Atividade aérea e pressão operacional no Médio Oriente
De acordo com dados oficiais atualmente disponíveis, as Forças Armadas britânicas acumularam mais de 1.280 horas de voo com caças Typhoon e F-35, apoiados por helicópteros Merlin e Wildcat. Não foram divulgados resultados operacionais detalhados destas missões, embora tenha sido registado que mais de 3.500 mísseis e drones foram lançados contra diferentes pontos do Médio Oriente com os quais o Reino Unido mantém relações próximas.
A leitura operacional destes números ajuda a enquadrar a opção por combinar meios de caça, defesa antiaérea de curto e médio alcance e capacidades de comando e controlo.

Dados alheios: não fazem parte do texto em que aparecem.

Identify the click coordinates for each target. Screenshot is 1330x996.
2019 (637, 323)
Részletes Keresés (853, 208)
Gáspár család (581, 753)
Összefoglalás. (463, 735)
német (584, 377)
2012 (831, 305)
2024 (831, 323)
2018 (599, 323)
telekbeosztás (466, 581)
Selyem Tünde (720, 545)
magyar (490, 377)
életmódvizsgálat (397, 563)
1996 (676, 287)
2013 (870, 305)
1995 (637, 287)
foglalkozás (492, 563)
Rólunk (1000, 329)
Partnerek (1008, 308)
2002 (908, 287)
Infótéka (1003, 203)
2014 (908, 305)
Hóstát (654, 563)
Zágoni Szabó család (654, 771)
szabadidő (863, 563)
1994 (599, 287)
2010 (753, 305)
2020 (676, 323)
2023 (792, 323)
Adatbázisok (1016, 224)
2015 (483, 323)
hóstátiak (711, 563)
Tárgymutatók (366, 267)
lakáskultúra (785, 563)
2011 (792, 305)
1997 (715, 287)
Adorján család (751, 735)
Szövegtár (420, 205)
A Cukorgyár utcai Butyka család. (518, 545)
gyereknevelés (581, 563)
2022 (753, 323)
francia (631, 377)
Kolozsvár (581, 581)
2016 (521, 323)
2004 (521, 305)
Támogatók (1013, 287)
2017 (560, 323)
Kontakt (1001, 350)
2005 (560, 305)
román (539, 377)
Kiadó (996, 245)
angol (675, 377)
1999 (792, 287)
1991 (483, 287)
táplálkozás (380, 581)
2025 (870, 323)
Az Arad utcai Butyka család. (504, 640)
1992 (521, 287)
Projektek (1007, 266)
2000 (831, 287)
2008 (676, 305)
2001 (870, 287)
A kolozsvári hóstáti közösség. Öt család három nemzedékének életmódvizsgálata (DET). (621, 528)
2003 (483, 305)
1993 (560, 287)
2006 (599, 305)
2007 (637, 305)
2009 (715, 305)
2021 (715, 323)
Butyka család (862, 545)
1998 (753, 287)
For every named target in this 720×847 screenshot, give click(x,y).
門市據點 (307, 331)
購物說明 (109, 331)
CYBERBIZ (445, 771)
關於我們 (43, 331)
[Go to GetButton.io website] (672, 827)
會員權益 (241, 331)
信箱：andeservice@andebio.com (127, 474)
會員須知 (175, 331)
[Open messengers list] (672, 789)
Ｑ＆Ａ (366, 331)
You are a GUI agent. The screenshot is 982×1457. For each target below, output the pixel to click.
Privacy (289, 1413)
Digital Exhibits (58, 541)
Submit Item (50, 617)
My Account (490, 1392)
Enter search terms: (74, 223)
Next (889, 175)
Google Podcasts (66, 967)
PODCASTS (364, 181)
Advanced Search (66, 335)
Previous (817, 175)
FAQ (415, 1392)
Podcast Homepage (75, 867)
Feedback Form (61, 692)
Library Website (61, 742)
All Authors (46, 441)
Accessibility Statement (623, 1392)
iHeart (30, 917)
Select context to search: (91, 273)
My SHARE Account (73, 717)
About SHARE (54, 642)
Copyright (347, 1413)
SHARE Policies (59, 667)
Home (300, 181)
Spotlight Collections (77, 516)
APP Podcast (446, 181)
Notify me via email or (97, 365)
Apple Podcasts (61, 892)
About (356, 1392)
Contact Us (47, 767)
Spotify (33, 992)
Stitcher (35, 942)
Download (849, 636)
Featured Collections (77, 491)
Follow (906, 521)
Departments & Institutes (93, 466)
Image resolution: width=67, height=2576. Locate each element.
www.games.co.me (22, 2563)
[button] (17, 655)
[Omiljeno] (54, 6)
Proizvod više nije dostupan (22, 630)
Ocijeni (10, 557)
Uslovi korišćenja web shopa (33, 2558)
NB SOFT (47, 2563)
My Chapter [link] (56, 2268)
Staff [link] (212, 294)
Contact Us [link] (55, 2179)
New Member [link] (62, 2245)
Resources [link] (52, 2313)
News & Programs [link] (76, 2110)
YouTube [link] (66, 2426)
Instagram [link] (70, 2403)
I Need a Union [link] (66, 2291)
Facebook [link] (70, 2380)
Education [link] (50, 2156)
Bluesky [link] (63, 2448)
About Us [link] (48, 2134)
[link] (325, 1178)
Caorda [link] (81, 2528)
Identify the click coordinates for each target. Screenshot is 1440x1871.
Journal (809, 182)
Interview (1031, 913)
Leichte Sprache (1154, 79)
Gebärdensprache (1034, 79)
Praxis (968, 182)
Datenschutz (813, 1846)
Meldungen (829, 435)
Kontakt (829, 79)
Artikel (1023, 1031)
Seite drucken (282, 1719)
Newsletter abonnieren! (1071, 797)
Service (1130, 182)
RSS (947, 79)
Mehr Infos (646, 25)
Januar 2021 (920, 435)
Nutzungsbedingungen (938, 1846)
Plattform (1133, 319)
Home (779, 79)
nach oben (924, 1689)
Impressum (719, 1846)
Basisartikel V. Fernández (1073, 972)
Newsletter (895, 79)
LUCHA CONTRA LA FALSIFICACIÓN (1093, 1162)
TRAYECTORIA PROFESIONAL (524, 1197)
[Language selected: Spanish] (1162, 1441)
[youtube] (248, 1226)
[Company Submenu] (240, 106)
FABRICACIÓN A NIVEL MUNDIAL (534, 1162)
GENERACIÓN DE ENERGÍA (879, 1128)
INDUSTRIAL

Em termos práticos, a eficácia depende não apenas do número de plataformas, mas sobretudo da integração entre sensores, redes de comunicação e regras de empenhamento, para reduzir tempos de reação e evitar lacunas de cobertura.
Royal Navy no Mediterrâneo: HMS Dragon e Sea Viper
Em paralelo, a Royal Navy destacou um contratorpedeiro para apoiar as tarefas de defesa, o HMS Dragon, da classe Type 45. Embora a sua saída tenha sido condicionada por obstáculos que atrasaram a partida, o navio já se encontra no Mar Mediterrâneo a apoiar missões de proteção.
O HMS Dragon está equipado com o sistema Sea Viper, vocacionado para neutralizar ameaças aéreas, e dispõe ainda de uma plataforma de voo na popa a partir da qual podem operar helicópteros Wildcat armados com mísseis Martlet.
Críticas dos EUA e tensão política em torno do Estreito de Ormuz
Apesar do reforço britânico, e seguindo uma linha de críticas observada desde o início do conflito, a presidência dos Estados Unidos voltou a apontar que o Reino Unido deveria disponibilizar mais meios para apoiar os esforços associados à libertação do Estreito de Ormuz. O desgaste na relação entre Washington e Londres ficou patente em declarações recentes do presidente Donald Trump, que alegou que o seu aliado de longa data “já nem sequer tem uma marinha”.
As críticas estenderam-se também a outros parceiros europeus no quadro da NATO, que o atual ocupante da Casa Branca descreveu como um “tigre de papel” e como “cobardes”.
Imagens utilizadas apenas a título ilustrativo.